God and Nation: Catholicism and the Emergence of Indonesian National Identities on the Island of Flores, Eastern Indonesia
Caty Husbands, University of California, Los Angeles, USA

The only island with a Catholic majority in Indonesia, Flores occupies a unique space in the nation’s history. This paper explores the modern history of Flores and examines how Catholicism affected emerging national identities on the island during the period 1920-1955. The Catholic Church essentially controlled all aspects of print media, education, and national politics on the island from the earliest days of Flores’ integration into the Dutch East Indies. This widespread control of these fundamental building blocks of national identity formation led to a fusion of Catholicism and national identity in the definitive years leading up to, and just after, Indonesia’s independence. Though Catholicism first came to Flores in the earliest days of the Age of Commerce, it was not until the early twentieth century that Catholicism became the primary venue for access to formal education, print media, and employment within the colonial bureaucracy. In the early twentieth century, the Dutch colonial government took an active interest in controlling the island of Flores, at least indirectly. They turned to the Catholic Church to facilitate this indirect control. Initially a Jesuit mission, followed by The Society of the Divine Word, Catholic clergy built an education system, and a Florenese, Catholic-educated elite gradually emerged. These elite saw themselves far more as members of a Catholic world, where the center was Rome, rather than a colonial world where the center was Batavia. After independence, it was through the National Catholic Party that many of these elites associated with the newly independent Indonesia, and a fundamentally Florenese, Catholic, national identity emerged.

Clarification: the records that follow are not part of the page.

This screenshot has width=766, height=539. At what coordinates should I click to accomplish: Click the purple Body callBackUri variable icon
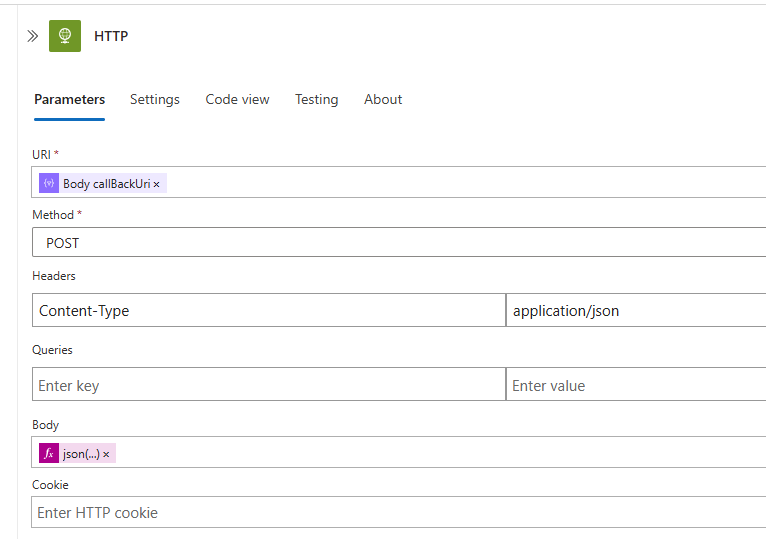49,184
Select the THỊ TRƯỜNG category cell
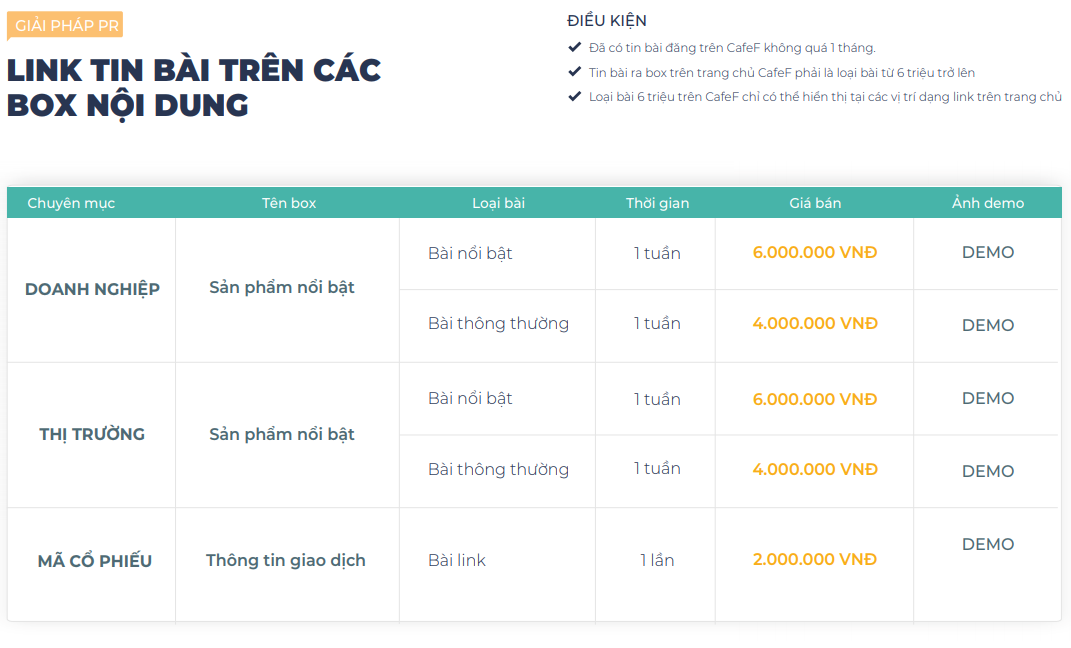The width and height of the screenshot is (1071, 648). point(92,434)
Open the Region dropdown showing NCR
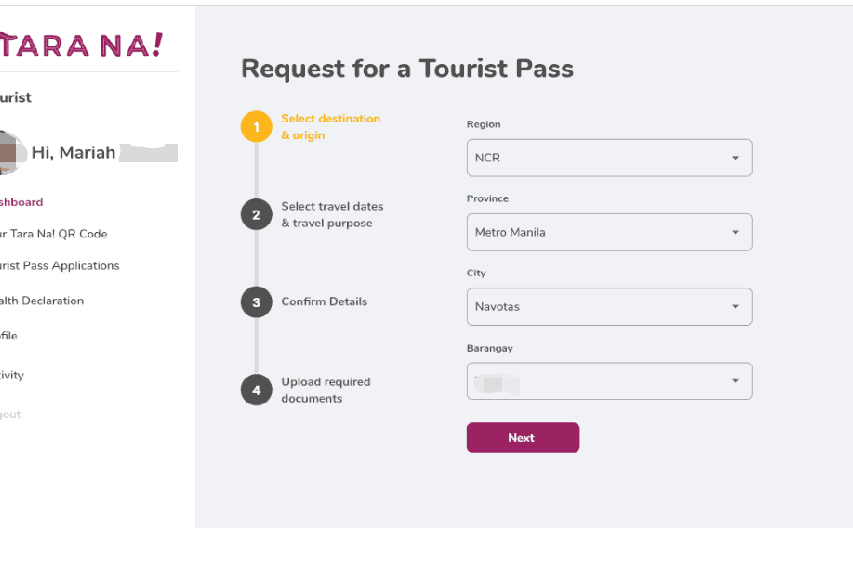853x577 pixels. click(x=609, y=158)
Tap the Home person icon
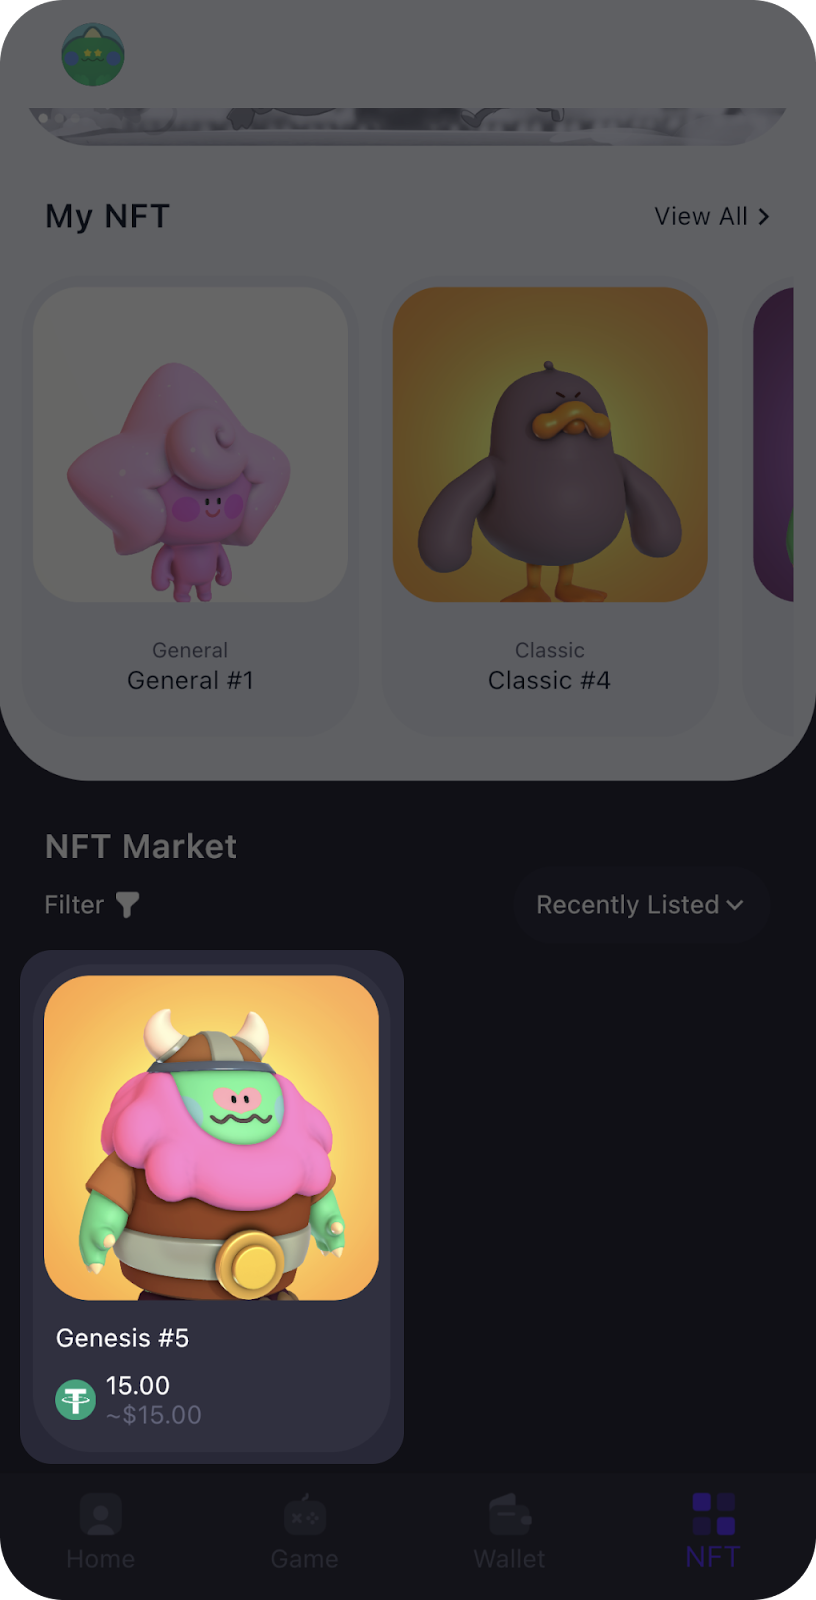This screenshot has height=1600, width=816. pyautogui.click(x=101, y=1515)
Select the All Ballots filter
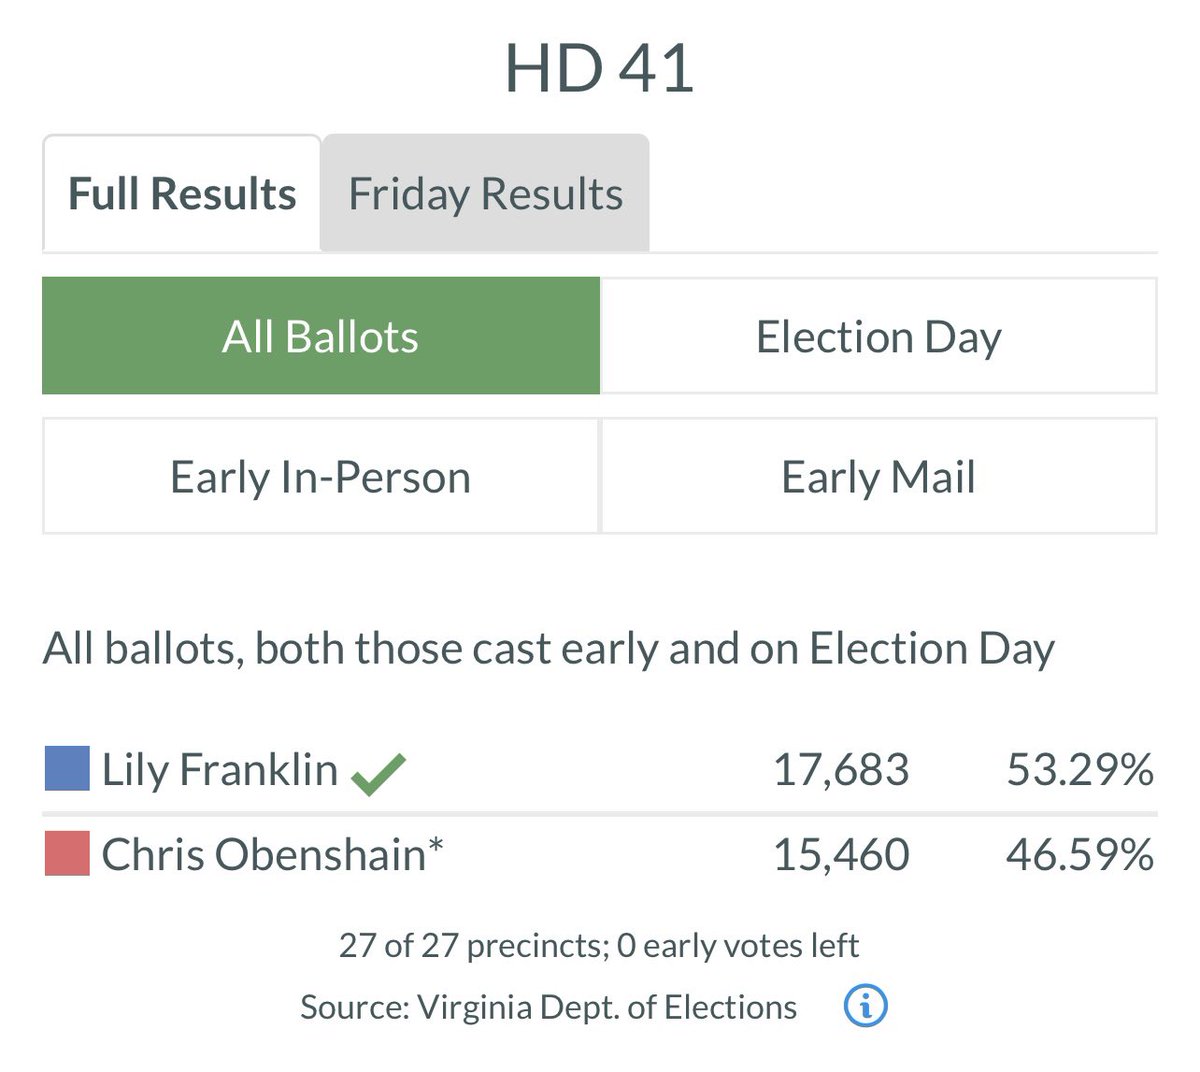The height and width of the screenshot is (1072, 1200). point(321,336)

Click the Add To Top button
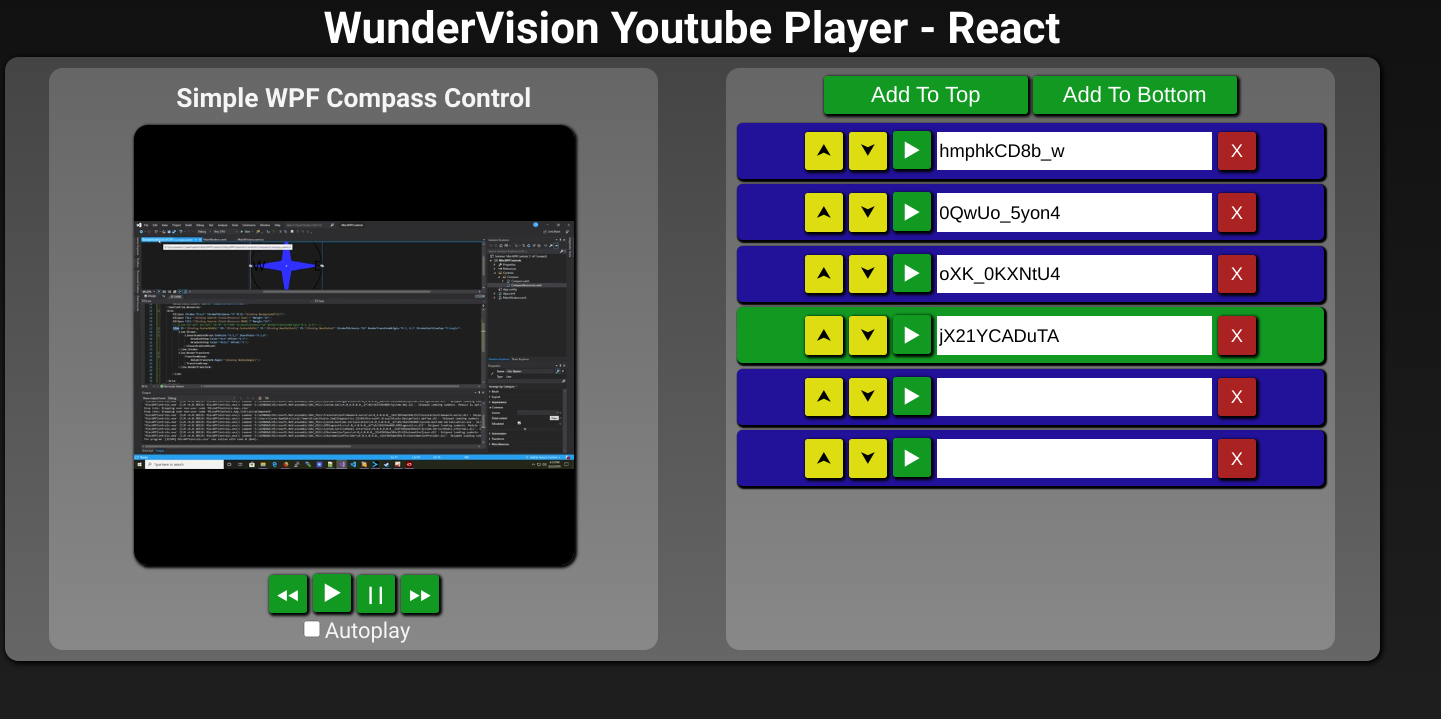tap(925, 95)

Two Models of Catholic-Muslim Cooperation: Catholic NGO Responses to the Tsunami in Aceh, Indonesia, 2004-2005
George D. Teodoro, University of Toronto, USA

This paper analyzes the responses of two Catholic NGOs – Catholic Relief Services (CRS) and Jesuit Refugee Services (JRS) – to the unique challenges presented by the tsunami which devastated Aceh in 2004. Presented in two parts, the first recounts the history of multiple levels of conflicts experienced in Aceh for the past century: center-periphery, Muslim-Christian, and Acehnese-Western. Both CRS and JRS found themselves treading along all three of these fault lines. Building on Anthony Reid’s longue durée analyses of conflict in Aceh, I situate these NGOs not just in the immediate aftermath of the tsunami, but also as the inheritors of 100 years of open conflict and uneasy peace between Acehnese and the outside world. The second part analyzes the different strategies of CRS and JRS in negotiating these challenges, finding ways to work with Muslim partner organizations to deliver aid to persons displaced not only by the tsunami, but also by the civil war which preceded it. CRS worked at a national level with Jakarta-based Muslim organizations to smooth over animosities and stereotypes in order to deliver aid to disaster-affected persons. Meanwhile, the smaller JRS worked with local imams on a village-by-village basis to establish credibility as an aid provider. While the differing approaches led to varying levels of efficiency in delivering aid, both organizations proved effective at delivering aid through cooperation with Muslim partners. These models of Catholic-Muslim cooperation could prove instructive for other Christian NGOs seeking to deliver aid in disaster and/or post-conflict areas that are predominantly Muslim.